* About this exercise: Transcribe nothing but the lines from the one with "Given: Expand the" to the end of the entries, both included, keeping each exact and leaving every picture out.

* Data section:
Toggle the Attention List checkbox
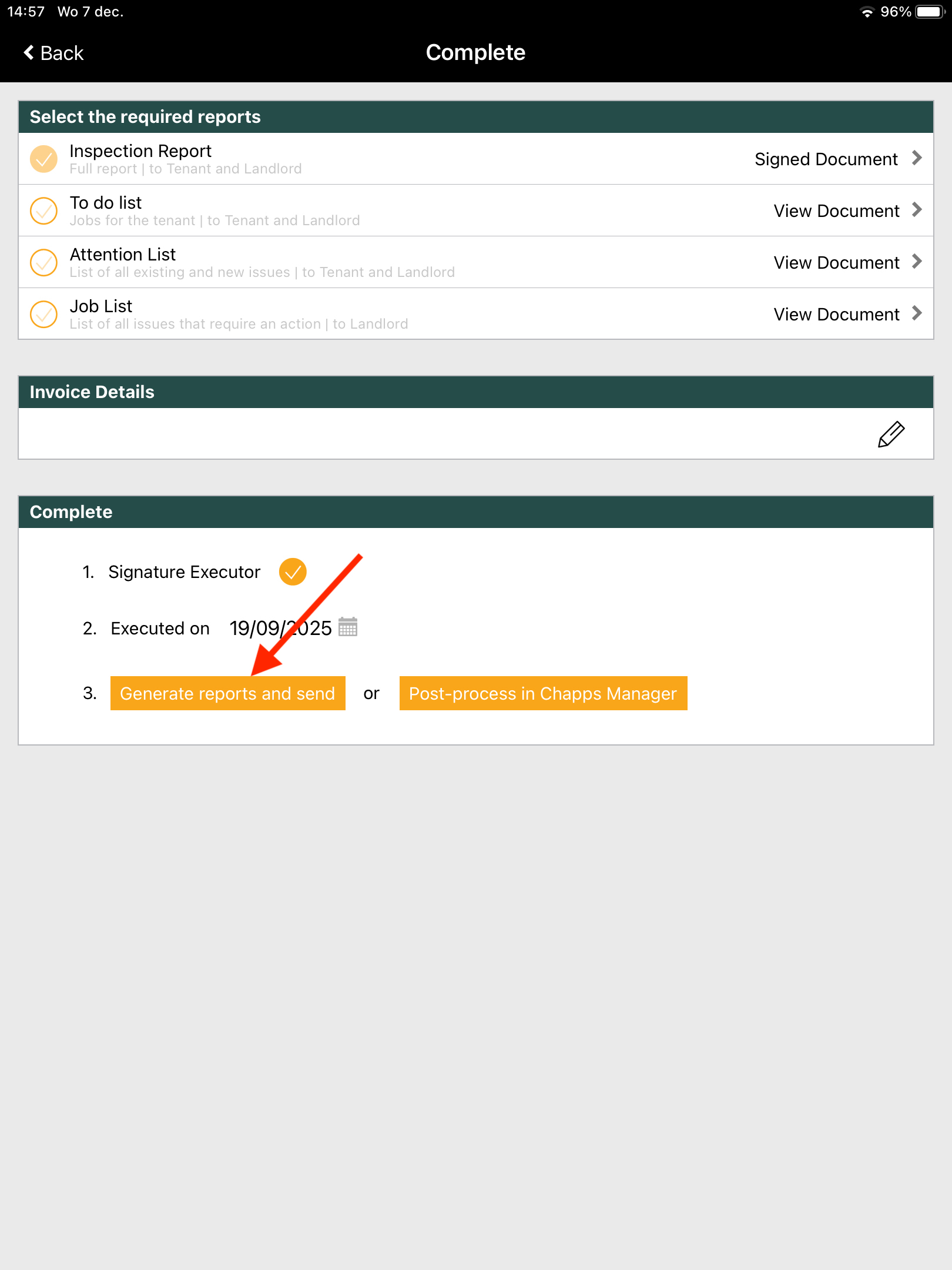This screenshot has width=952, height=1270. [43, 263]
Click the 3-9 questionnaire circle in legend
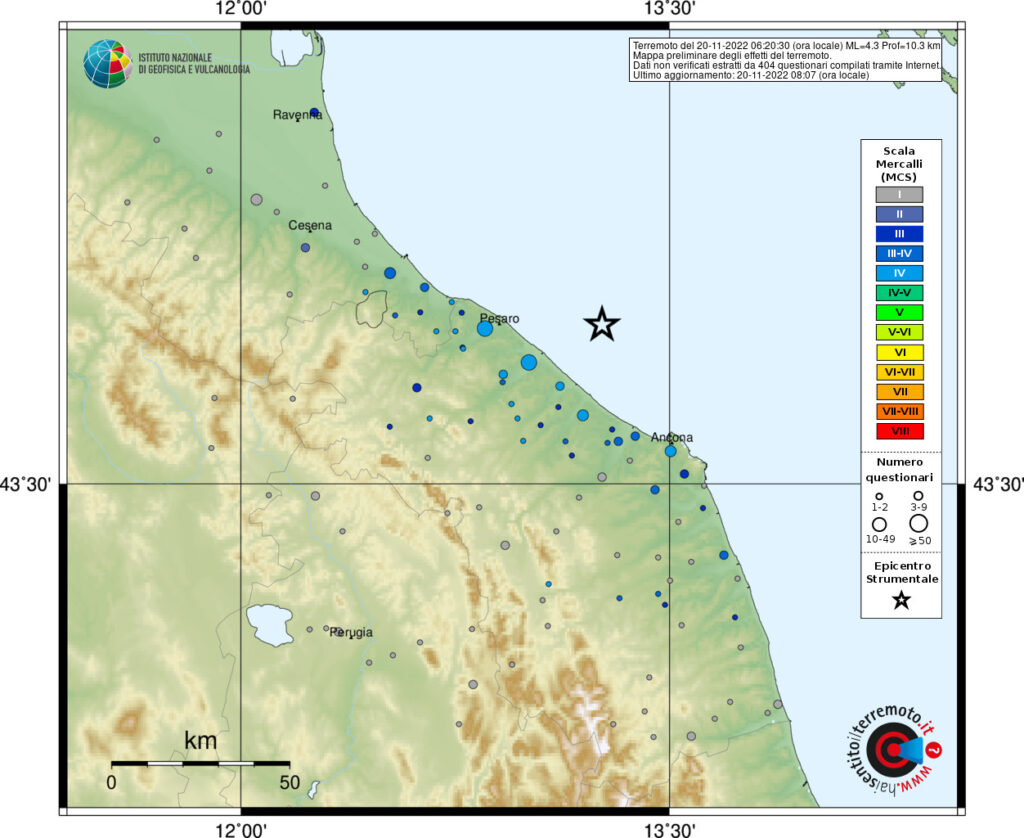 (x=918, y=495)
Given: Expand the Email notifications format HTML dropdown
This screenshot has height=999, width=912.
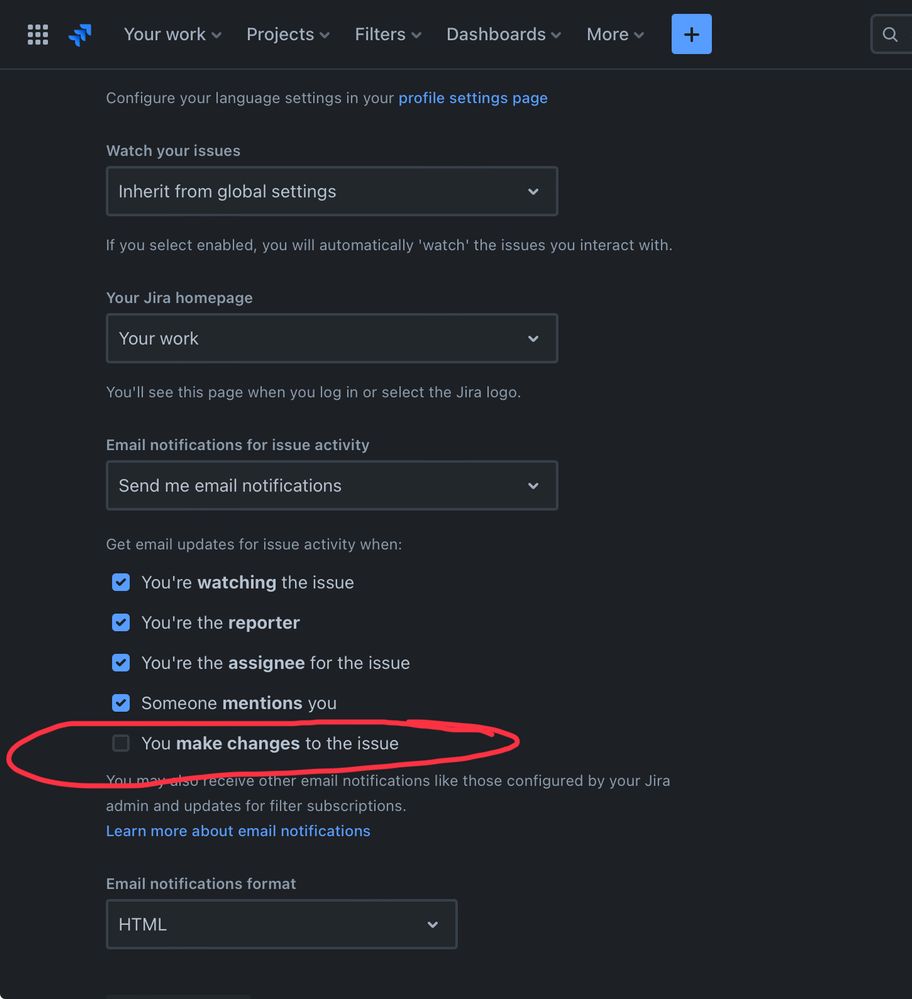Looking at the screenshot, I should 282,924.
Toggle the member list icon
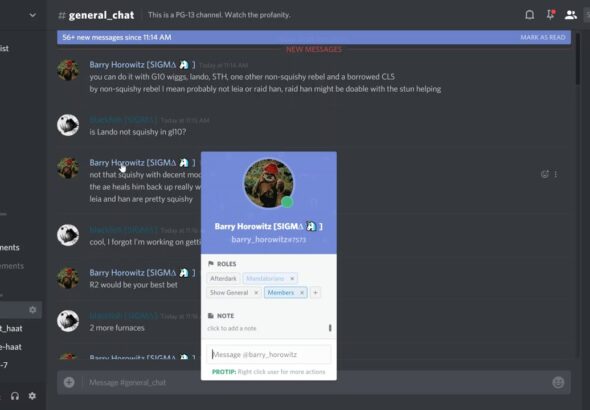The width and height of the screenshot is (590, 410). pos(570,15)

* The completed task:
Given: Expand the Email notifications format HTML dropdown
This screenshot has height=999, width=912.
Looking at the screenshot, I should 282,924.
Toggle the member list icon
The width and height of the screenshot is (590, 410). pos(570,15)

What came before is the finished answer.